Bir yerde susuzluktan çatlayan toprakta köklerini hep daha derine uzatarak çırpınırcasına suyunu arayan ağaç, diğer yanda sellerde sürüklenerek ölüyor. 
Masallara esin olan Dünyamız'dan süper lüks bir mezarlık yaratıyoruz elbirliğiyle. 
Yaklaşık 5 yıl içinde gözünü para hırsı bürümüş insanların ülkeleri insafa gelip de anlaşamazsa sıcaklık artışı da kontrolden çıkacak ve iyileşme ihtimali hiç olmamışçasına yitip gidecek ellerimizden.

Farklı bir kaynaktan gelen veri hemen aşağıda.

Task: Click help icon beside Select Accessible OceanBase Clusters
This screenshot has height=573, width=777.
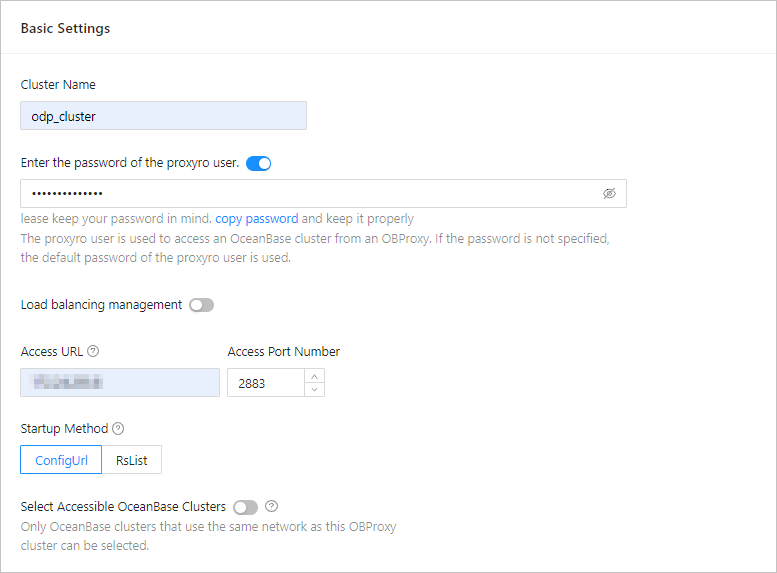Action: point(271,507)
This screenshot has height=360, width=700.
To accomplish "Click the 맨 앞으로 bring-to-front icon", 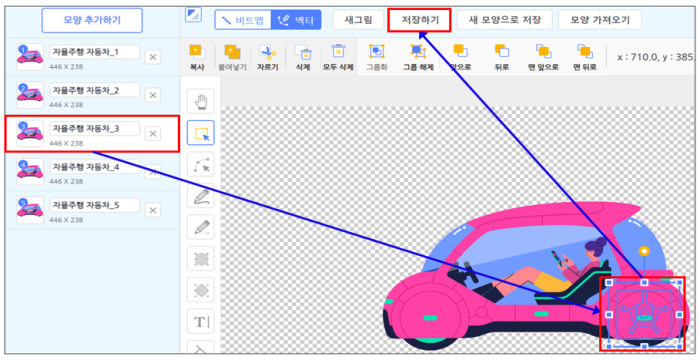I will coord(543,51).
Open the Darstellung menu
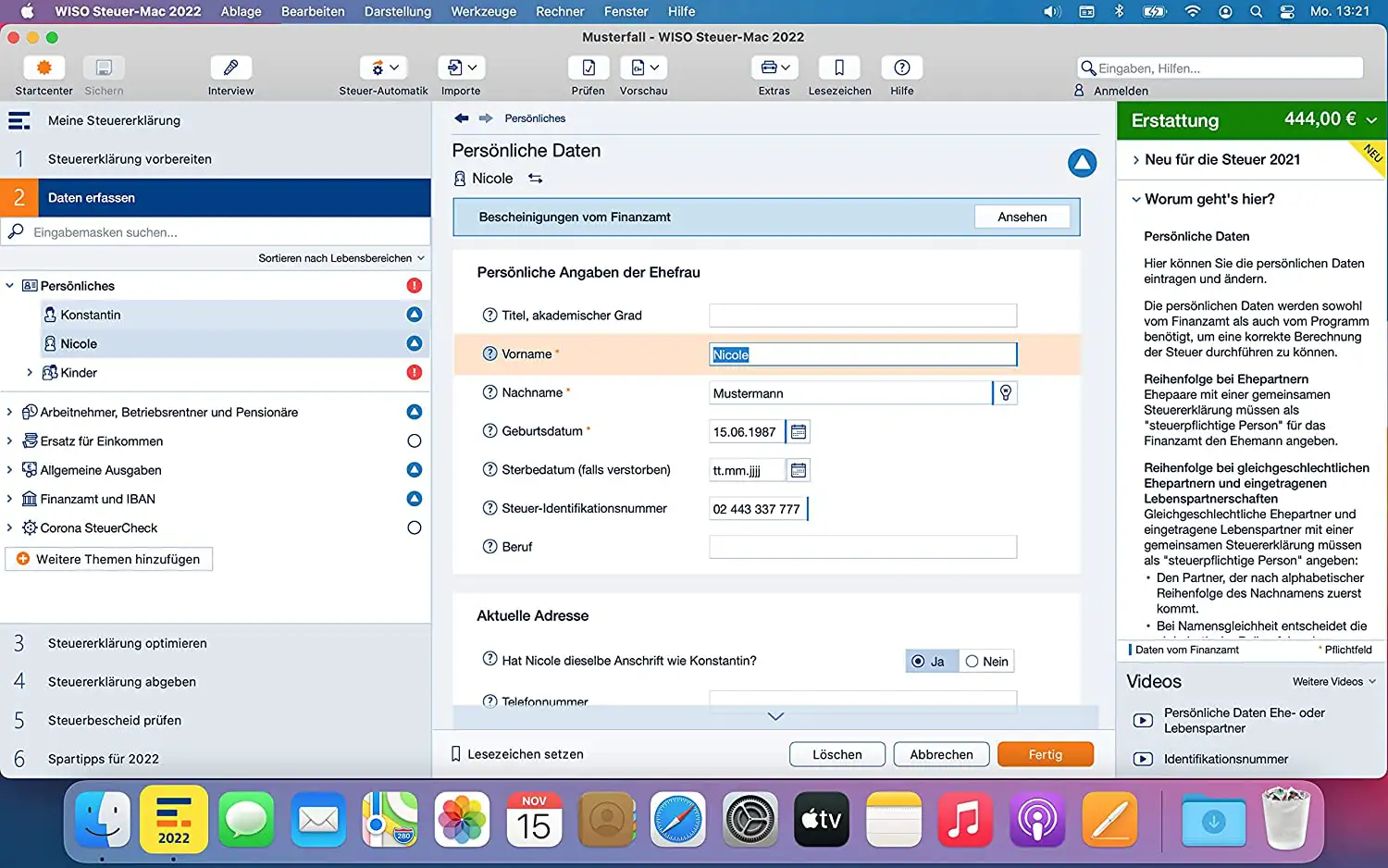This screenshot has width=1388, height=868. point(397,12)
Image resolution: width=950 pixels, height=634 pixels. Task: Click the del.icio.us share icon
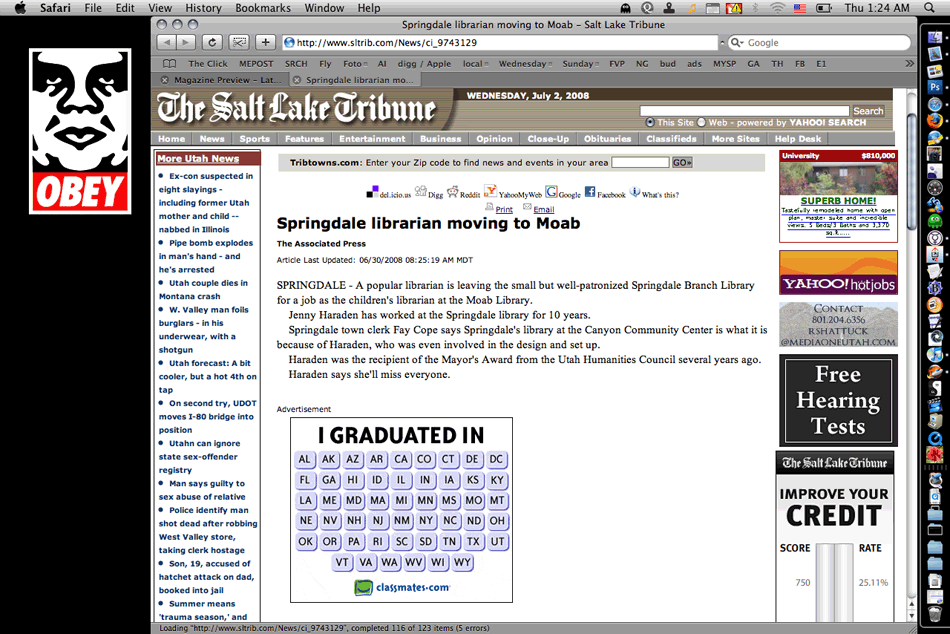(372, 192)
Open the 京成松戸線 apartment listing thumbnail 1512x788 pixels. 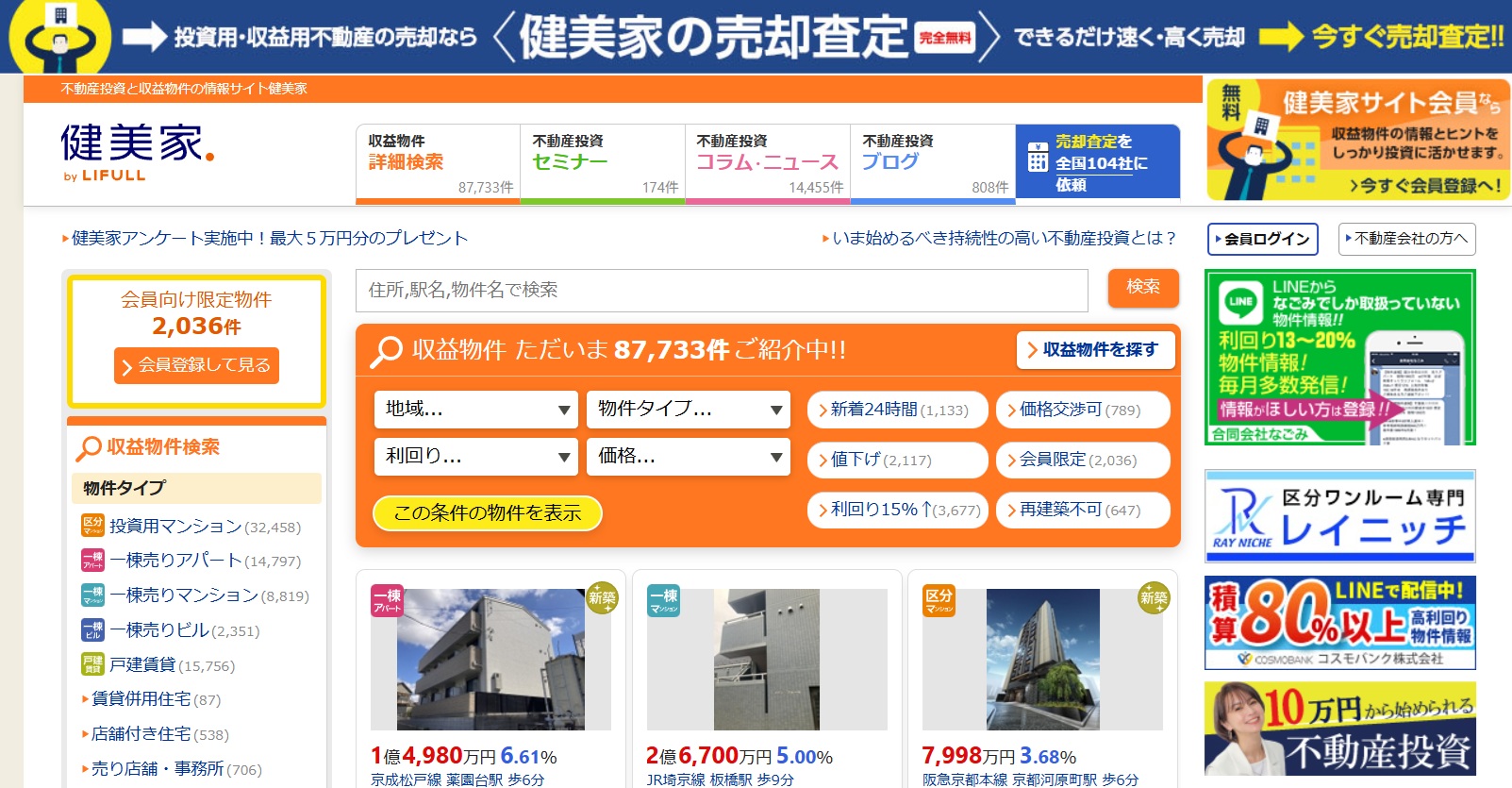click(490, 660)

Çünkü kıyametten korkan aptal insanların gezegeni burası.
Kıyameti hergün kendi elleriyle yarattığından, aslında kıyamette yaşadığından habersiz.
Parçası olduğu doğayla tüm bağlarını koparıp atmış, bir yığın aptal.
Ağacın çiçeklenme ritüelinin tadından habersiz, suyun sesini duyamayan.
Ancak bağırırsa duyulur olacağını zanneden, nefes boşuklarında dahi olsa diğer sesleri duymaktan korktuğu için bağırırken ve daima kulaklarını hep tıkalı tutan. 
Onurlu bir yaşam tercihinden, belki de para etmiyor bahanesiyle cayan,
Aslında ölü olduğundan habersiz bir yığın fani!